Warme kleuren zijn er op het eerste gezicht niet te vinden in The Selfish Giant. In het landschap rond Bradford, waar Barnard ook haar documentaire The Arbor filmde en zodoende de mensen leerde kennen uit wie ze haar twee jonge hoofdrolspelers castte, overheersen metaalblauw en grijs, en liggen de straten en velden bezaaid met schroot. De restanten van een vooruitgang die aan de mensen hier voorbijging. Maar het is meer dan alleen decor. Met die aandacht voor kleuren en texturen maakt Barnard die kille wereld tastbaar.
Net als de pubers Swifty en Arbor, die het schroot verzamelen om te verkopen aan een lokale ijzerhandelaar, voel je als kijker je vingers over het roestende metaal gaan. Maar je voelt en ruikt ook de dauw die over de heuvels hangt als ze in de vroege morgen met gevaar voor eigen leven op pad gaan om ander metaal te vinden – het koper van de spoorlijnen bijvoorbeeld. Als dat weg is, kunnen de treinen niet meer rijden. Daarmee laat Barnard op een elegante manier zien dat armoede niet iets lokaals is, maar ook de wereld eromheen ontwricht. En dat je mensen niet zomaar aan hun lot kunt overlaten, zoals steeds meer gebeurt, zegt de regisseur in interviews.
Barnard heeft ook gezegd dat ze niet op de eerste plaats een politieke film wilde maken. The Selfish Giant is haar versie van het gelijknamige verhaal van Oscar Wilde, over kinderen die door een reus uit zijn tuin worden verdreven , waarna de tuin sterft. De heuvels en velden rond Bradford vormen de tuin van Swifty en Arbor, de plek waar ze zouden moeten rennen en spelen, maar waar ze nu moeten werken om te overleven. Want in Bradford laten de vaders het afweten.

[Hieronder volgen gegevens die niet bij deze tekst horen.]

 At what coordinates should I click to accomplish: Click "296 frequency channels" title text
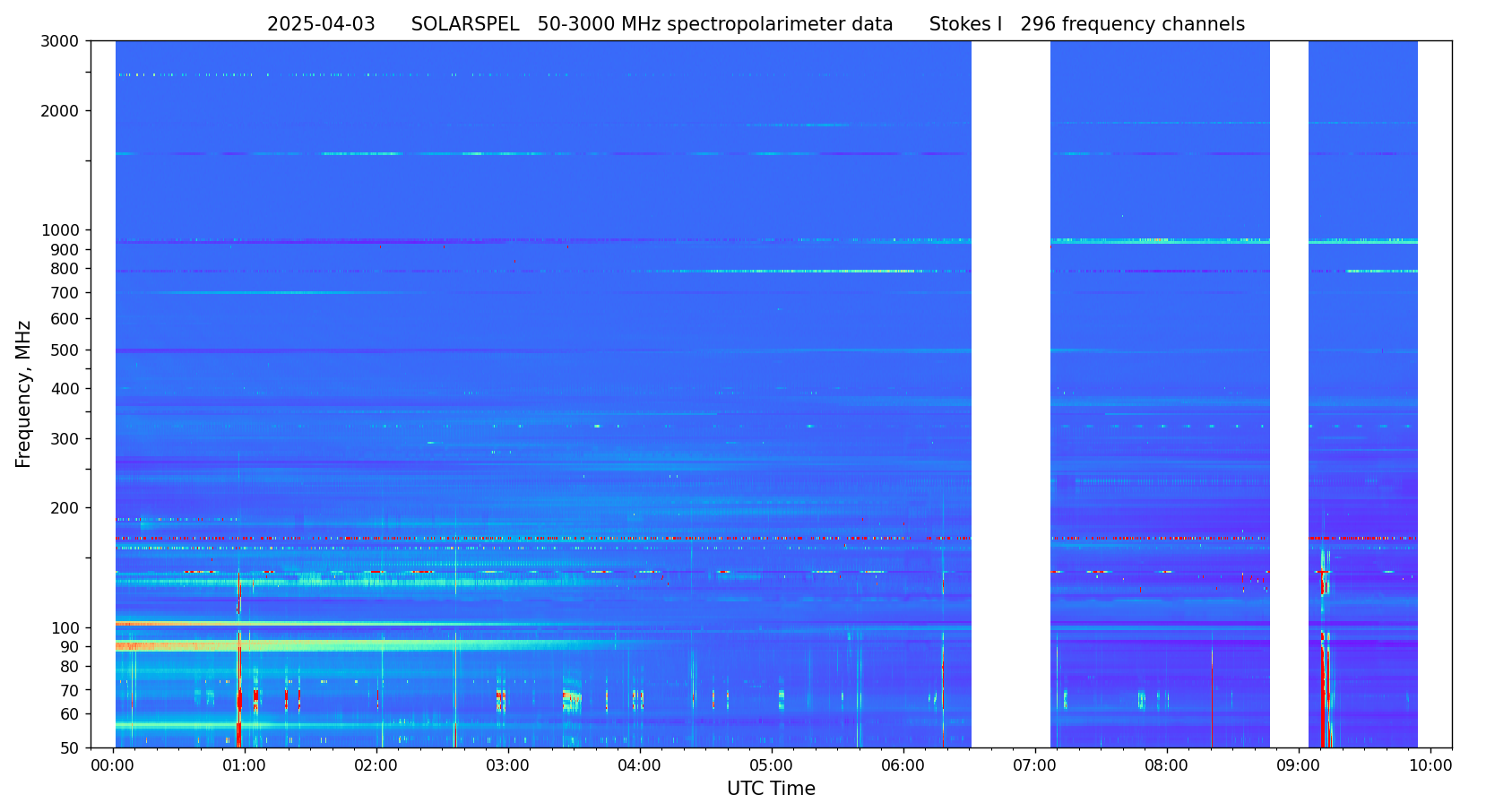[x=1132, y=25]
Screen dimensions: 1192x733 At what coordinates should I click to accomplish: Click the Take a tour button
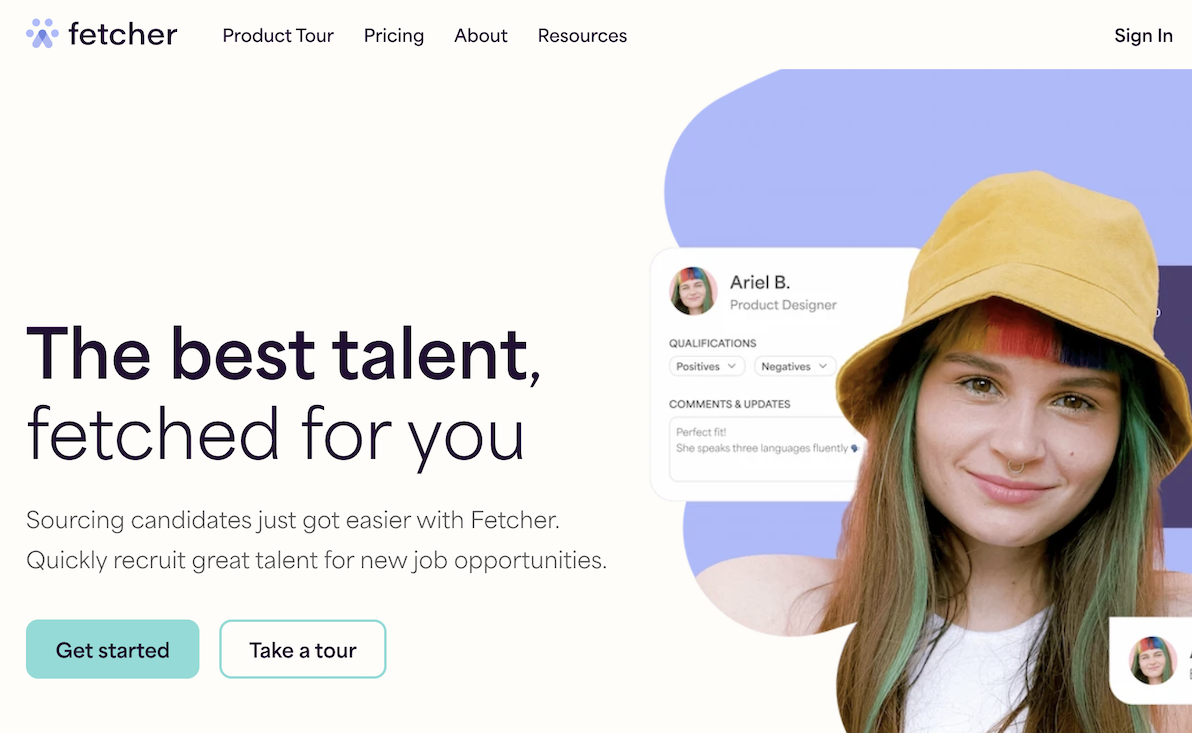pyautogui.click(x=302, y=649)
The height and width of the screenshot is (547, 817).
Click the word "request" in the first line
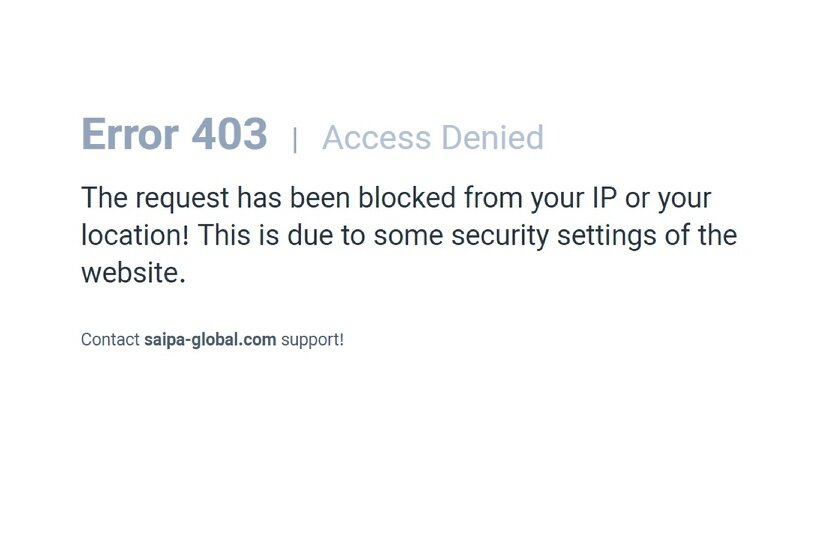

The Selfish Giant is een noodlotsdrama dat niemand onverschillig kan laten. Geholpen door het ontroerende spel van haar twee jonge acteurs, creëert Barnard een wereld waarin voor kinderen geen plek meer lijkt te zijn. Al geeft hun vriendschap die wereld nog wel een aangename dromerigheid mee.
De gootstenen uit de kitchen sink-drama's van Ken Loach en Mike Leigh liggen bij Clio Barnard kapot op straat. Dit is het sociaal realisme twintig, dertig jaar later. De frivole ondertonen en het gemeenschapsgevoel van 'wij tegen de wereld' zijn weg en ook hier is het nu ieder voor zich. Maar hoe grauw dat ook klinkt, toch is deze bitterzoete fabel vooral een warm verhaal over vriendschap.